Over the last two years major cases have set the precedent for data breach class actions in this new, uncharted legal landscape. Whilst UK law previously only allowed for opt in style class actions (in which claimants have to actively choose to be represented) the case of Lloyd vs. Google 2018 saw the High Court allow an opt-out style representative class action to proceed. This set a landmark precedent: Lloyd was able to represent 4.4 million claimants without them having to actively opt into the claim.
While some of the above five cases are still ongoing, and their impact remains to be seen, there is no doubt that data protection class actions are set to become a major concern for data controllers, and a powerful tool for consumer rights.
The GDPR paved the way for these major data breach class action cases which have unfolded in the last two years, but perhaps it would be pre-emptive to say that it has unleashed a tidal wave of such cases. Should data controllers be extremely alarmed? Not just yet. That prospect will be largely decided by the outcome of Lloyd vs. Google, which has already set the groundbreaking sentiment, through the Court of Appeals, that loss of control over one’s data merits compensation, without the burden of proving distress or material damage.

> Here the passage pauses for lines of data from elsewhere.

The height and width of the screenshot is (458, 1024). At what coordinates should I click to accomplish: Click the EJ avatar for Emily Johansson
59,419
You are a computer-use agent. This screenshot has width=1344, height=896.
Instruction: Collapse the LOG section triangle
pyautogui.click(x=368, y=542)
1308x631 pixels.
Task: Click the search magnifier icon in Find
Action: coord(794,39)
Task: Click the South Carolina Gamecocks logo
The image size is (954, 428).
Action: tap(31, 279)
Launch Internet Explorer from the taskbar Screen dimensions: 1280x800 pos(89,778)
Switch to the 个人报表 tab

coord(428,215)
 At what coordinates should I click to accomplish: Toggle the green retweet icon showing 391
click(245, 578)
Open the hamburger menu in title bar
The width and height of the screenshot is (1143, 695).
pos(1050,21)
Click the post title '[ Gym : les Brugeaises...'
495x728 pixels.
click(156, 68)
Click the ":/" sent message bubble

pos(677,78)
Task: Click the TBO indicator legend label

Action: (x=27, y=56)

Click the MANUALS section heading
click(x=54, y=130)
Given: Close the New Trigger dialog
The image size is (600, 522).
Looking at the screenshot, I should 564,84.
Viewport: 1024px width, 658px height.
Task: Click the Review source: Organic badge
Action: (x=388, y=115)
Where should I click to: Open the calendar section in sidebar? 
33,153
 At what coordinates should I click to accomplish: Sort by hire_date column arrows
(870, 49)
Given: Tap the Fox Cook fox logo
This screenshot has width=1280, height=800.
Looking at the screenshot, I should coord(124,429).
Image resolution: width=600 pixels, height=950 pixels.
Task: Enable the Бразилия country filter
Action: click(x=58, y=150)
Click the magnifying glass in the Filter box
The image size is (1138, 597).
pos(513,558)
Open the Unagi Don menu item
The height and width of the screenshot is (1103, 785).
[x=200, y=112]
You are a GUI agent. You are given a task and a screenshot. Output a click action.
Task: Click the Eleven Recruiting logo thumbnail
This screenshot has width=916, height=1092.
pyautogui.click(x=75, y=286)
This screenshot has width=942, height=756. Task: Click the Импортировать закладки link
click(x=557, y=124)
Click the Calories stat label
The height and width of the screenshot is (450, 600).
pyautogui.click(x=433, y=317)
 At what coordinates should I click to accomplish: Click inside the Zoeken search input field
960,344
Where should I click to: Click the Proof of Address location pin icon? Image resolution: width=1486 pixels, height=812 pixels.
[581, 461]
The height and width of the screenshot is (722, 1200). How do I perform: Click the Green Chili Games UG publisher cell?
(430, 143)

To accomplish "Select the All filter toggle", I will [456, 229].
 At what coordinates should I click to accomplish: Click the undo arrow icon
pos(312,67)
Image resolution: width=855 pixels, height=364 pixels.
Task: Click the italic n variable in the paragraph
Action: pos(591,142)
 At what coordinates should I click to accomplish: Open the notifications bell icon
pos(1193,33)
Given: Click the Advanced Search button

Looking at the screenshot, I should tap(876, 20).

As Google launch their own appeal to have this decision reversed, the future course of UK data breach group litigation hangs is waiting to be determined. Perhaps, after the withdrawn claim against Equifax, the U.S style opt in style of class action will prove less successful than the opt in style class actions which have been launched against both BA and easyJet. The staggering fine issued by the ICO to BA should certainly serve as a notice to all data controllers, if these class actions haven’t, that now is the time to take data security seriously.
Data has been described as the oil of the internet; a play on its economic value, and the rush to monetise it as a commodity. GDPR has spelled the end of that gold rush, and has put the rights of data subjects at the forefront of UK law - rightly so.